После полудня южный ветер стал стихать, и к вечеру сделался штиль. Ночью мы видели по берегу огни, вероятно разложенные дикими. Переменные тихие ветры нас задерживали, так что не прежде 6 апреля могли мы подойти к Порт-Джаксону и, по наступившему безветрию, бросили якорь у самого входа в залив, имея новый маяк в расстоянии двух миль. На следующий день, с осьми часов утра при северо-западном ветре и приливе, лавировали в залив и в третьем часу бросили якорь возле шлюпа «Восток».
IV. Порт-ДжаксонМы не успели еще стать на якорь, как достойнейший начальник экспедиции был уже на нашем шлюпе. Он пришел шестью днями раньше нас в Порт-Джаксон и объявил, что все офицеры и служители на его шлюпе, так, как и у нас, пользуются совершенным здоровьем.
Мы узнали от капитана Беллинсгаузена, что опасения наши за шлюп «Восток» во время бури между 8 и 10 марта были не напрасны: он действительно выдержал во льдах жесточайший шторм, и только одно провидение могло спасти его от гибели. Капитан Беллинсгаузен говорил, что 9 марта в эту бурю волны поднимались до высоты необычайной; на шлюпе «Восток» закрепили все паруса, а чтоб держать шлюп ближе к ветру, растянули на бизань-вантах несколько коек. По крайней мере утешались тем, что не видно было льдов.
Сидней при его возникновении
Старинная гравюра
Вдруг в 8 часов с баку закричали: «Лед впереди!» Это известие поразило всех ужасом, шлюп несся прямо на одну из льдин; тотчас подняли фок-стаксель и положили руль на ветер на борт; но все это не произвело никакого действия: льдина была уже весьма близко. Одну льдину пронесло под кормою, а другая находилась прямо против средины борта; все ожидали удара, которому надлежало последовать; по счастью, огромная волна, вышедшая из-под шлюпа, отодвинула льдину на несколько сажен и пронесла у самого подветренного штульца. Льдина эта могла проломить борт или отломить руслени и свалить мачты.
Вскоре после того как бросили якорь, приезжал к нам капитан над портом Пайпер, любезный и веселый человек. Он слывет душою порт-джаксонского общества и тут же приглашал нас непременно посетить и обновить только что отстроенный загородный его дом. Свидание наше с офицерами шлюпа «Восток» доставило нам величайшее удовольствие.
Порт-джаксонский залив хорошо закрыт и так обширен, что может поместить целые флоты. На северной стороне залива, недалеко от того места, где шлюпы стояли на якоре, мы разбили свои палатки, перевезли туда лазарет, кузницу и все лишние материалы. Прежде всего капитан наш озаботился починкою форштевня. Шлюп «Мирный» введен был в маленькую бухту по западную сторону от Русского адмиралтейства – так называли мы место, где расположены были наши палатки, и поставлен во время прилива носом на песчаную отмель.

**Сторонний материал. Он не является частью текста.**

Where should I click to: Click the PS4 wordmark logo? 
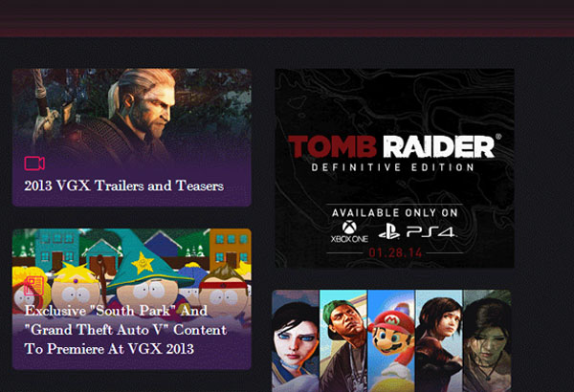pos(431,231)
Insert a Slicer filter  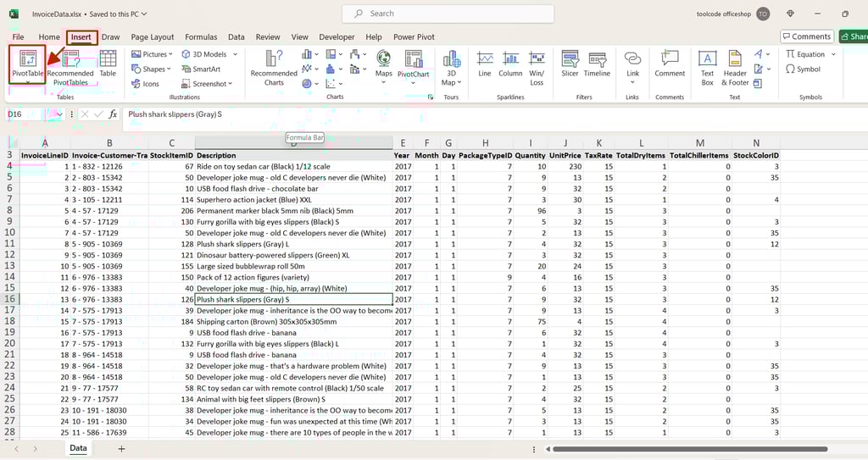click(x=570, y=64)

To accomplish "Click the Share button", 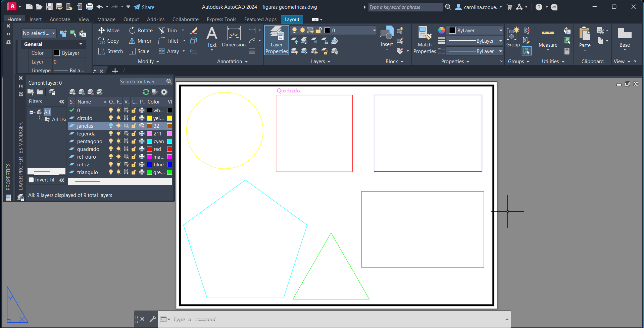I will pyautogui.click(x=144, y=7).
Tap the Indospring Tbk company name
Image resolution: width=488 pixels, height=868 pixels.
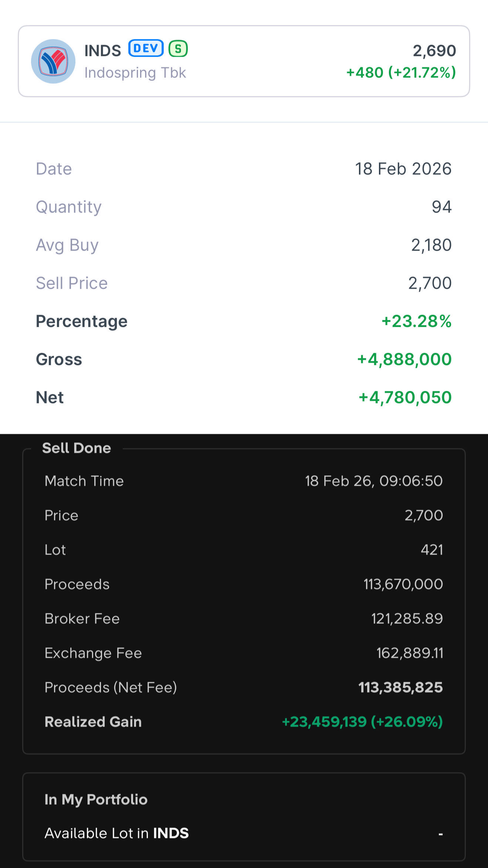135,73
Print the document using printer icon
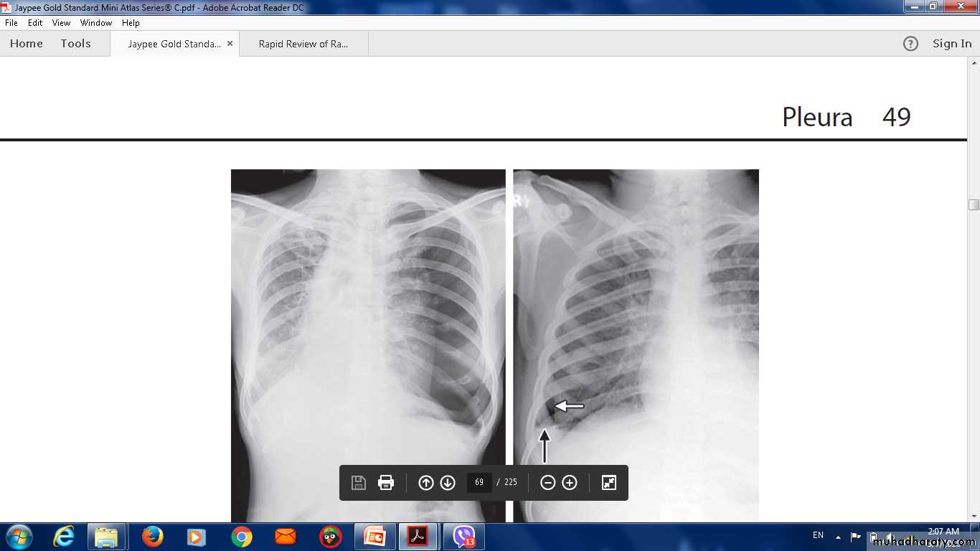Screen dimensions: 980x551 [386, 483]
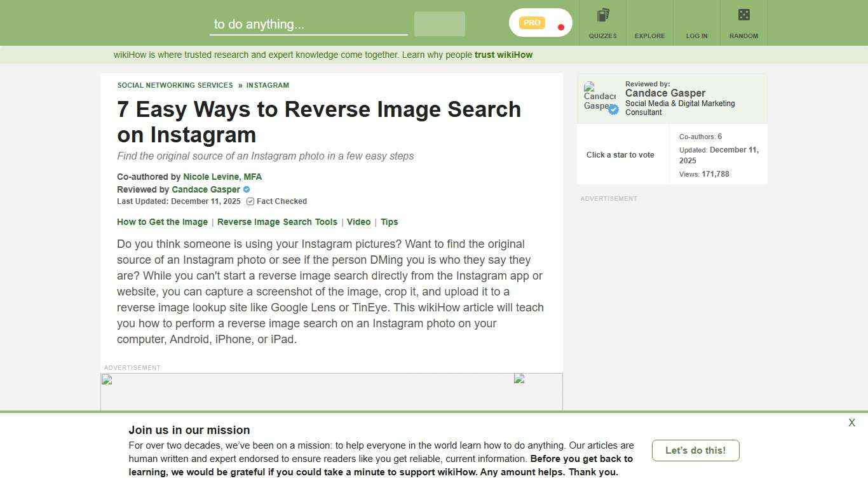Viewport: 868px width, 488px height.
Task: Switch to the Video section link
Action: (x=358, y=222)
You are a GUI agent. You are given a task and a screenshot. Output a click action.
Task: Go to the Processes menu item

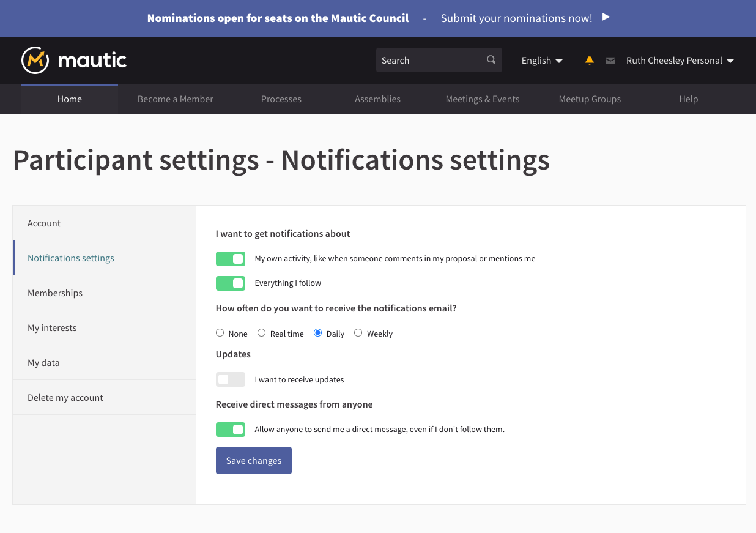(x=281, y=99)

При отливе, когда поврежденное место вышло из воды, оказалось, что греф на 41/2 фута изломан в щепу. В три дня починка с помощью мастеровых шлюпа «Восток» была кончена, и «Мирный» оттянулся на прежнее свое место. Для починки употреблено было новоголландское мягкое дерево сидер, самое удобное для кораблестроения.

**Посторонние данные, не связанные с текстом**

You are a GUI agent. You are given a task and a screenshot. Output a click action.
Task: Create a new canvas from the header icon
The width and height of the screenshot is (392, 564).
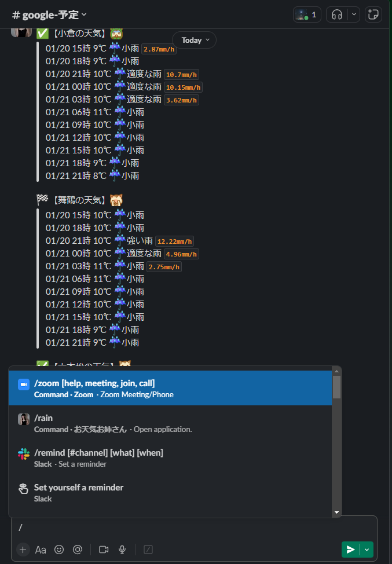pyautogui.click(x=373, y=14)
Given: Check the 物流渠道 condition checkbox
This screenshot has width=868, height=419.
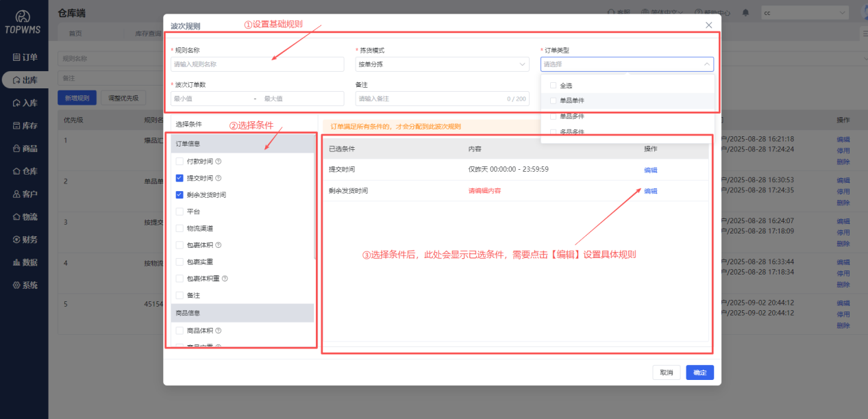Looking at the screenshot, I should 179,228.
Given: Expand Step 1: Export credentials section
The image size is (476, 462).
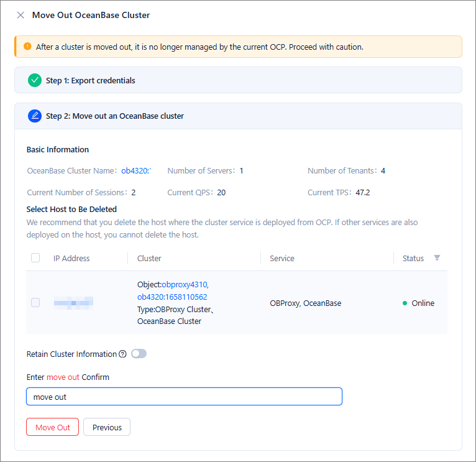Looking at the screenshot, I should pos(91,81).
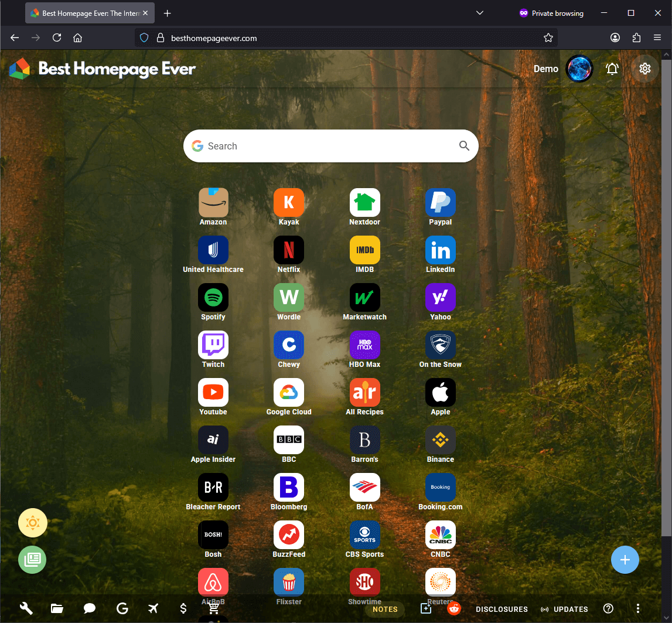The width and height of the screenshot is (672, 623).
Task: Click the UPDATES link
Action: 571,610
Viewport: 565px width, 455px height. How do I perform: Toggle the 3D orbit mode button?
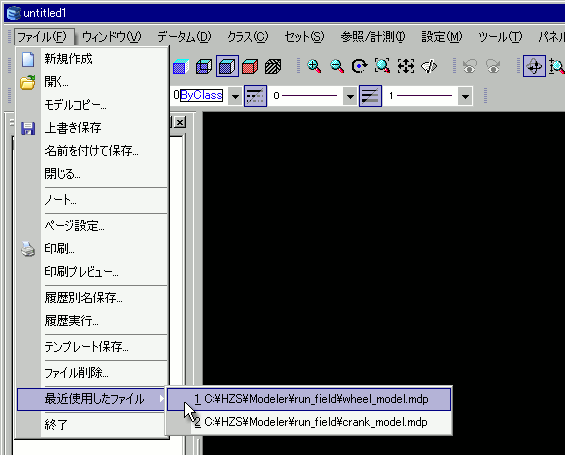534,66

Главный город колонии, Сидней, находится в семи милях от входа в залив и выстроен на мысе, называемом Сиднейков. Хотя он и не расположен по правильному плану, но строения вообще красивы, улицы широки и опрятны; теперь считается в Сиднее даже более десяти тысяч жителей.
Залив города Сидней, Австралия. Конец XIX в.
Фотография
Губернатор колонии, генерал Маквари, пригласил нас к обеду; он и жена его были очень внимательны к нам и гостеприимны.

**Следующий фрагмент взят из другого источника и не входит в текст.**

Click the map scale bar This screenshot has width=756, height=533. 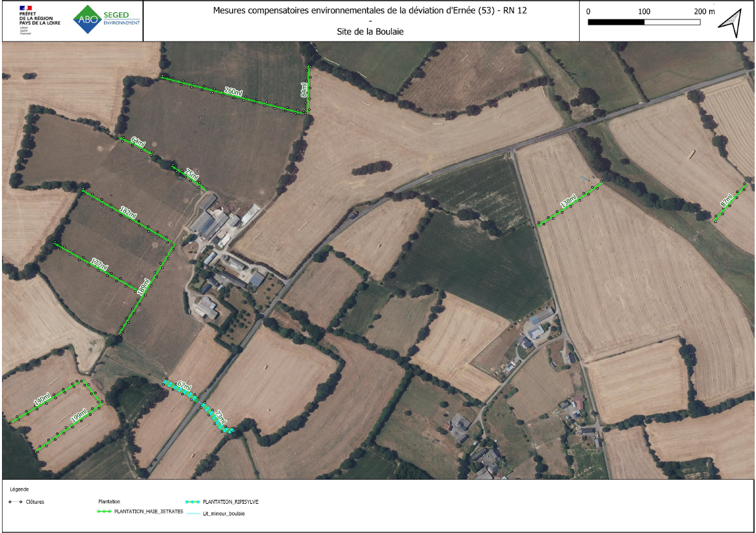(644, 22)
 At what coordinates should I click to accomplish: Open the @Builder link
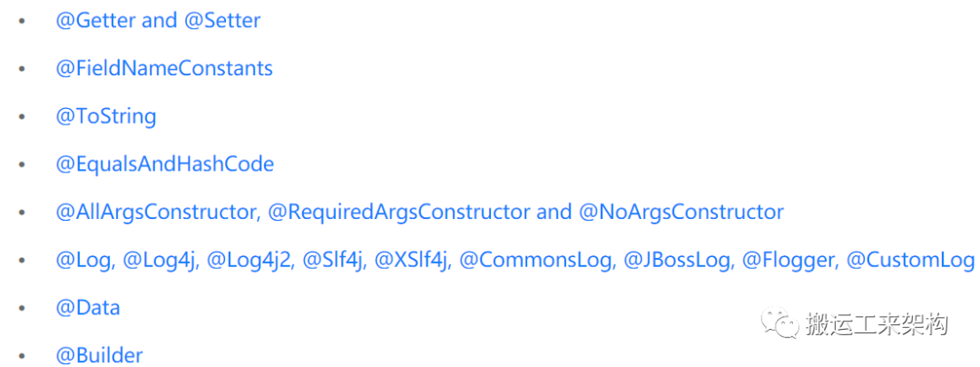click(x=100, y=355)
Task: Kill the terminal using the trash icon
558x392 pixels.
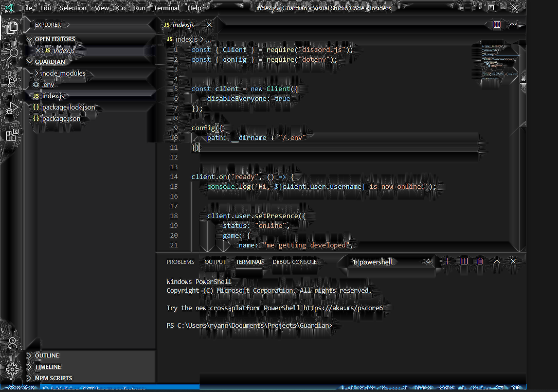Action: coord(480,261)

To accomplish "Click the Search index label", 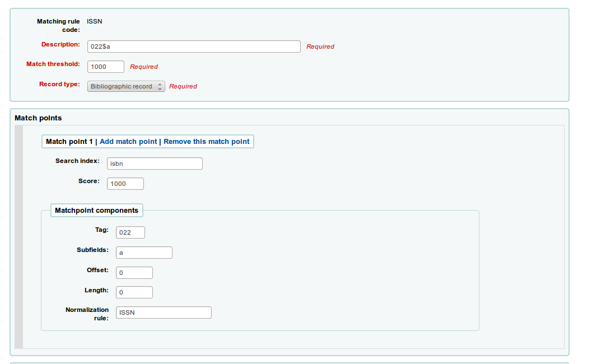I will (77, 161).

16 апреля, по приглашению губернатора, оба капитана и многие из офицеров поехали в городок Парамату, находящийся в пятнадцати милях от Сиднея, на реке Парамате. Я ехал в гичке; дорога в Парамату прекрасная: везде возделанные поля, красивые загородные домики с рощицами и садами; самый город невелик, но чист и красив.
В Парамате мы прожили три дня и возвратились кто рекою, а кто сухим путем в Порт-Джаксон.
Любимою моею прогулкою были леса новоголландские. Часто с раннего утра, завернув прежде в наше адмиралтейство и посетив палатку Ивана Михайловича Симонова, нашего ученого, образованнейшего и достойнейшего астронома, которого невозможно не любить, кто только его узнает, я отправлялся с карманным компасом на многие мили в чащу леса, идущего от нашего адмиралтейства или от бухты, в которой стоял наш шлюп для починки. По узкой, иногда непроходимой тропинке, чрез камни, чрез кустарники, из которых выползали шипучие змеи, я пролагал путь далее и далее. Чем более было опасностей, тем более молодому человеку доставляла удовольствие прогулка. Сколько новых деревьев, растений, цветов, птиц привлекали на себя внимание! В лесу часто попадались и дикие, вооруженные длинными пиками из стебля смолистого дерева (gummy plant), но я их не боялся, потому что за бутылку рома пользовался дружбою начальника диких Бонгари. У него на груди висела на медной красной цепочке медная бляха с надписью «Bongaree, chief of the Brocken-bay tribe 1815», а жена его, старуха, вымазанная рыбьим жиром, – олицетворенное безобразие, встречаясь в лесу, всегда требовала, чтоб с нею целовались. Усталый, измученный, но полный приятных впечатлений, возвращался я иногда поздно вечером на шлюп.
Овцеводческая ферма в Австралии
Фотография
Здесь, может быть, не излишне будет сделать беглый очерк нравов и обычаев природных жителей Новой Голландии…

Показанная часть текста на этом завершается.